About a year ago Google released Product Listing Ads (PLA) from limited beta, allowing all retailers to participate. Ever since, we’ve emphasized to our clients the importance of this online retail for growth.
Here I offer a quick overview of our experience last year and some thoughts on this channel for 2012. In short, it’s growing and every retailer needs to be engaged on PLA.
We analyzed a cohort of retailer clients consistently active on paid search (i.e., text ads, referred to as Adwords below), Google Product Search (GPS), and PLA throughout 2011. As a group and for each individual merchant, client sales and traffic from PLA grew significantly, with growth particularly accelerating in Q4. As a percentage of client paid search text ads sales, their PLA sales accounted for ~19% of attributed sales in December for these clients. By the end of the year, their PLA sales accounted for about 13% of their total Google attributed revenue (GPS + PLA + Adwords). These results are typical of our client base that activated PLA later in the year. The figure below shows the acceleration.

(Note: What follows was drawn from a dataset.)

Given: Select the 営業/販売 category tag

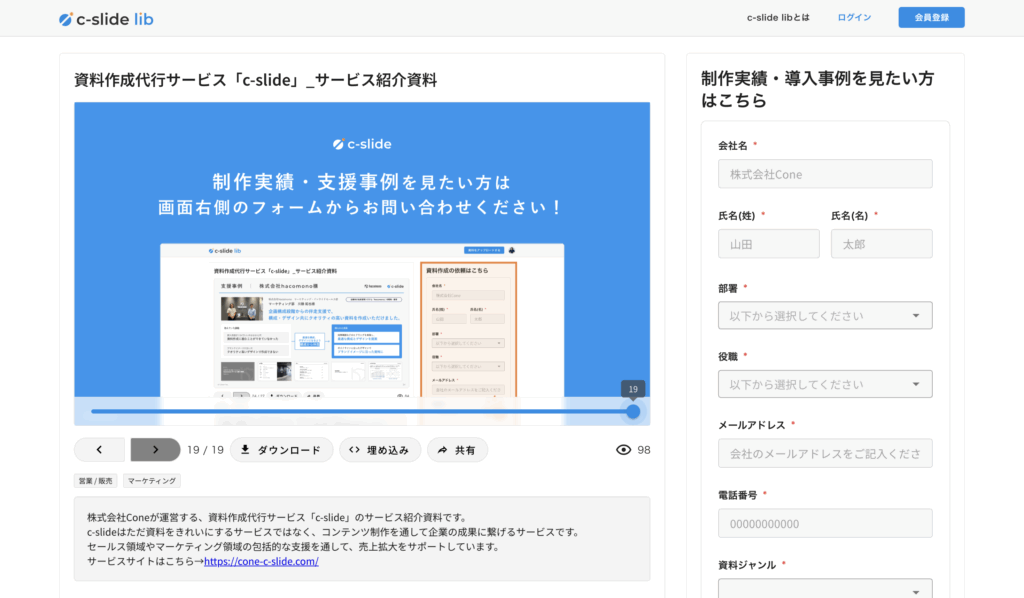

The growing importance of Google PLA:
Analysis of sales from a cohort of Mercent clients
In short, Google’s PLA is growing and every retailer needs to be engaged and selling through this channel.
Additional observations:
Retailers can grow both GPS and PLA simultaneously. Use of best practices saw a fair number of Mercent clients drive achieve growth in both of these programs. Growing GPS was no small challenge in 2011, but if merchants continuously monitor performance and competitive positioning, optimize their Google Merchant Center (GMC) feed, and maintain high data quality they performed well on both programs.
PLA does not appear to cannibalize paid search text ads. We cannot scientifically assert this one way or another with certainty yet (that’s a future project). But, we did not see any evidence of cannibalization of or negative correlations with paid search text ads. If anything, they seem to grow together. This is obviously a key question for marketers so we plan to pay close attention to this.

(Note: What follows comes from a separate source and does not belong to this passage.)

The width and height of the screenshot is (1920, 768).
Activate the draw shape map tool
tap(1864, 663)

PLA performs well. Typically we see clients generate ad spend to sales ratios for PLA that are similar to their best performing CSEs. As such, PLA is now effectively perceived as a major CSE within their CPC and PPC program. The continued attraction of PLA, though, is that the volume opportunity seems substantially greater than that of most other CSEs, at least in the near term.

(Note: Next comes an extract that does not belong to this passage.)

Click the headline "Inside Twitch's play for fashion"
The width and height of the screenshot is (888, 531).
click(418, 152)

PLA optimization is a lot of work. If you think clicking the button to make your feed items available for PLA and adding a bid is enough to do well, you’re missing optimization opportunities. Not only must the text in your feed be optimized, but promotional copy needs to be added. The biggest chunk of work is properly structuring your product targets in your feed, taking into account past performance for each SKU as well as logical product category structure, so that you can implement effective and successful bidding strategies. And your feed quality needs to be as good as possible.
Quick thoughts on PLA for 2012:
- Expect more growth and distribution of PLA. Google has every reason to grow the program and we expect them to do so. In fact, in November they announced PLA launching in Europe which is a good indicator of their intentions (http://adwords.blogspot.com/2011/11/product-listing-ads-rolling-out-to-uk.html).
- Free up more budget specifically for PLA. I would look at PLA not as a testing channel but as a growth channel in 2012. I don’t mean to be a cheer leader for Google, but I think retailers need to be here.
- Competition will increase (doesn’t it always) making A/S ratios harder to attain. But, I believe (expect?) Google will open up the supply side of the equation enough so that good results can be widely attained.
- Do not abandon GPS or sacrifice any efforts to optimize your GMC feed. If anything, do more. The best feed wins. It’s still true. PLA success depends primarily on the quality and structure of your product feed. Effective bidding is dependent on the targeting enabled by the feed.
- Measure Google traffic and performance holistically. Look at your total return from Google (sales from GPS, PLA, Adwords, and organic) and divide it by your total spend on Google. I’ve previously called this the Return on Google. For practical reasons you will still need to manage channels somewhat individually, but the interconnections between programs at Google and the extent to which their algorithms do or do not use signals across programs are complex and probably unknown, or at best unclear. Therefore, I encourage you to consider Google as an aggregator of an audience - measure how much of that audience you get, what it costs you to get your share, and how much you get from it. It’s easy to get super-granular but keep the big picture in mind, too.